TASK SET.
• A. In the test_todo discussion below, what kind of test does the writer say the "test_todo" approach won't work with?
• B. Please translate this sentence from the test_todo discussion below into Spanish: "That's fair enough, maybe that's not worth the effort."
• C. Reproduce the part of the test_todo discussion below starting with "Anyway, the core" and going on through "as a whole.".

START PROVIDED TEXT

Anyway, the core difference between the APIs we proposed for this is
that you'd do:

	test_expect_success 'desc' 'test_todo false'

Whereas I suggested:

	test_expect_todo 'desc' '! false'

Now, let's pick apart the differences:

 1. With "test_expect_todo" we're declaring "this is a TODO test" for
    the test as a whole.

 2. With your "test_todo" we're not doing that, instead we proceed as
    normal, and then we might note "we had a TODO" midway through, then
    at the end we'll spot that we had a TODO test (but this approach
    won't work with subshells).

 3. Your "test_todo" is basically a "let's let this pass", whereas mine
    was a helper which exhaustively declared *what* the bad behavior
    was.

    (Although some of yours seems to be midway between the two,
    i.e. https://lore.kernel.org/git/c3f4a79c-2dc6-fbf4-fc61-591ebf417682@dunelm.org.uk/)

I think the main critique you and Junio had of my series was to do with
#3, i.e. that it was a hassle to exhaustively declare what the behavior
is & should be, as you note in:
https://lore.kernel.org/git/c3f4a79c-2dc6-fbf4-fc61-591ebf417682@dunelm.org.uk/

	test_todo \
		--want "test_must_fail git" \
		--reset "git reset --hard" \
		--expect git \
		-- \
		rm d/f &&

That's fair enough, maybe that's not worth the effort. The reason I
initially hacked this up was because I'd noticed a behavior difference
in a command that was only revealed in a test_expect_failure block, but
because we didn't assert *what* the behavior was we didn't notice.

My version (if fully used) would spot that, but that's because of how I
wrote the "tes_todo", it's orthagonal to #1 and #2 above.

So I don't see why we wouldn't instead have a "test_expect_todo" and
just write the helper differently, or have a mode where it's less
strict, and (if we find it worthwhile) one where it's more strict.

I rebased my
https://lore.kernel.org/git/patch-1.7-4624abc2591-20220318T002951Z-avarab@gmail.com/
just now and applied the below on top, which seems to me to give you
pretty much the end result you want, the only difference is that my
version will also work in subshells (see the t2500 one):

diff --git a/t/t1091-sparse-checkout-builtin.sh b/t/t1091-sparse-checkout-builtin.sh
index de1ec89007d..fe47e503bd1 100755
--- a/t/t1091-sparse-checkout-builtin.sh
+++ b/t/t1091-sparse-checkout-builtin.sh
@@ -468,7 +468,7 @@ test_expect_success 'sparse-checkout (init|set|disable) warns with unmerged stat
 	git -C unmerged sparse-checkout disable
 '
 
-test_expect_failure 'sparse-checkout reapply' '
+test_expect_todo 'sparse-checkout reapply' '
 	git clone repo tweak &&
 
 	echo dirty >tweak/deep/deeper2/a &&
@@ -502,11 +502,11 @@ test_expect_failure 'sparse-checkout reapply' '
 
 	# NEEDSWORK: We are asking to update a file outside of the
 	# sparse-checkout cone, but this is no longer allowed.

END PROVIDED TEXT
START DATASET CONTENT

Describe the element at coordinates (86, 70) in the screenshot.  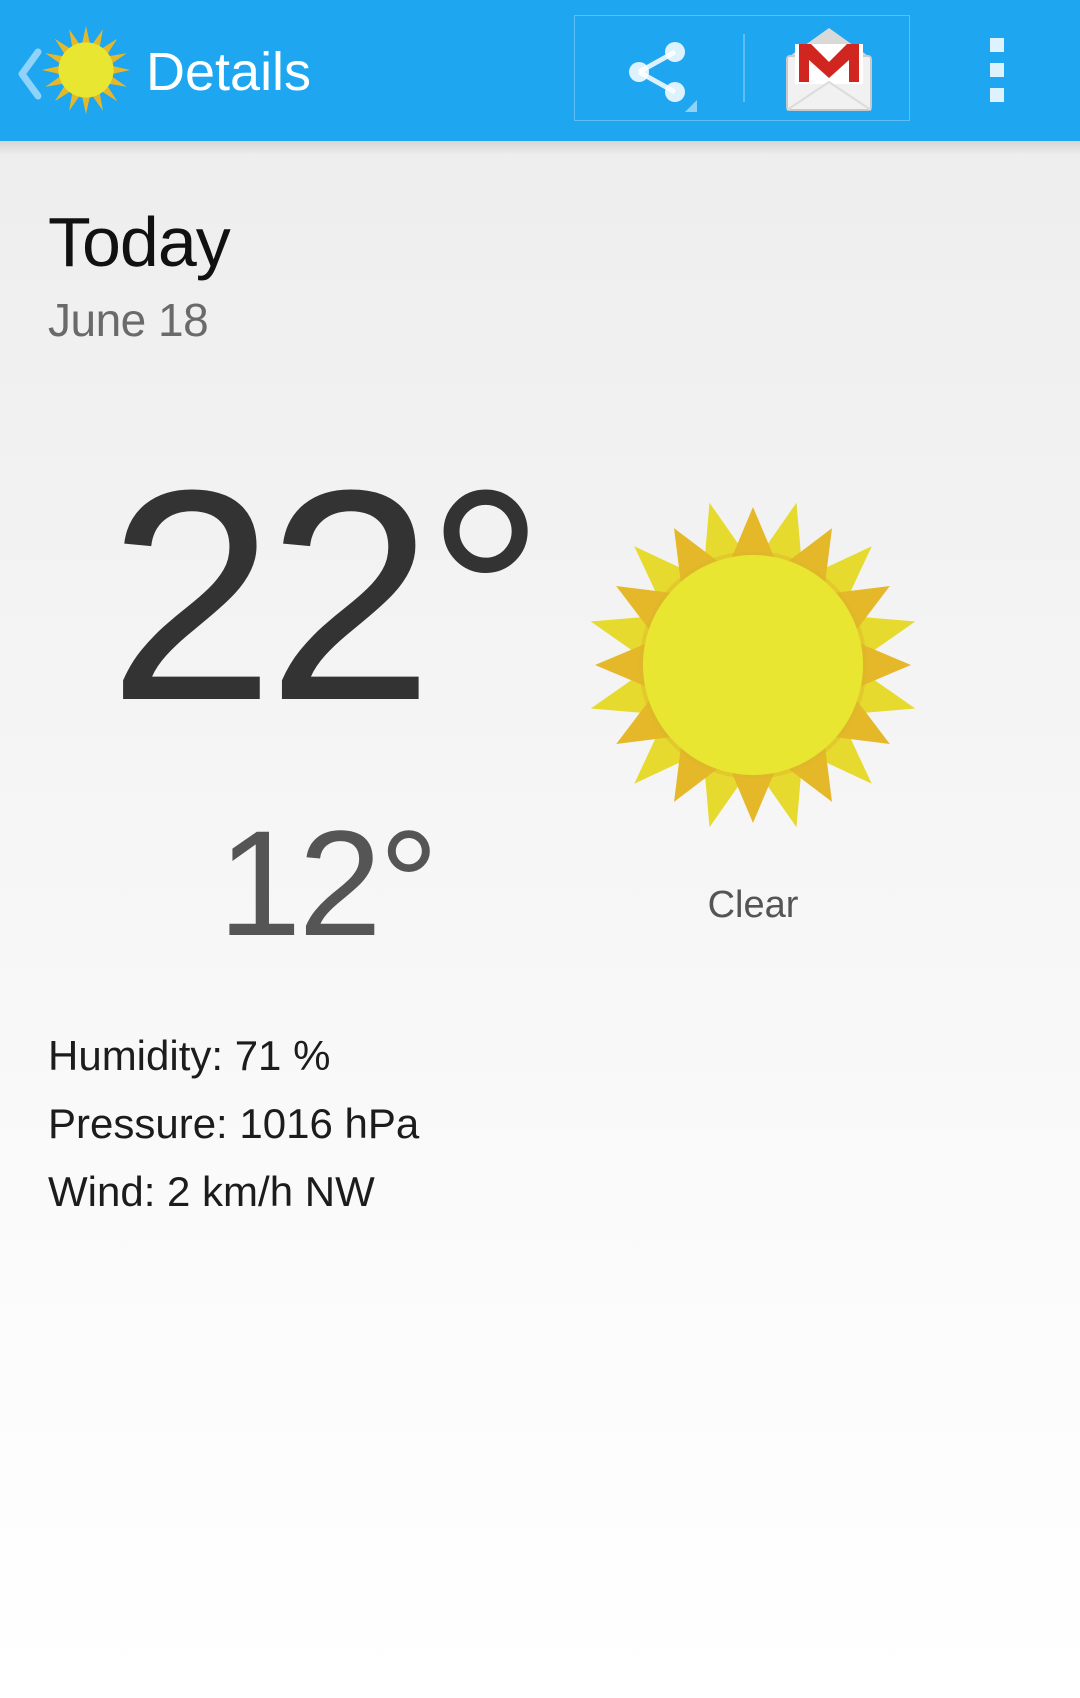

END DATASET CONTENT

RESPONSES IN ORDER.
• A. Subshells.

• B. Es bastante razonable; quizá no valga la pena el esfuerzo.

• C.
Anyway, the core difference between the APIs we proposed for this is
that you'd do:

	test_expect_success 'desc' 'test_todo false'

Whereas I suggested:

	test_expect_todo 'desc' '! false'

Now, let's pick apart the differences:

 1. With "test_expect_todo" we're declaring "this is a TODO test" for
    the test as a whole.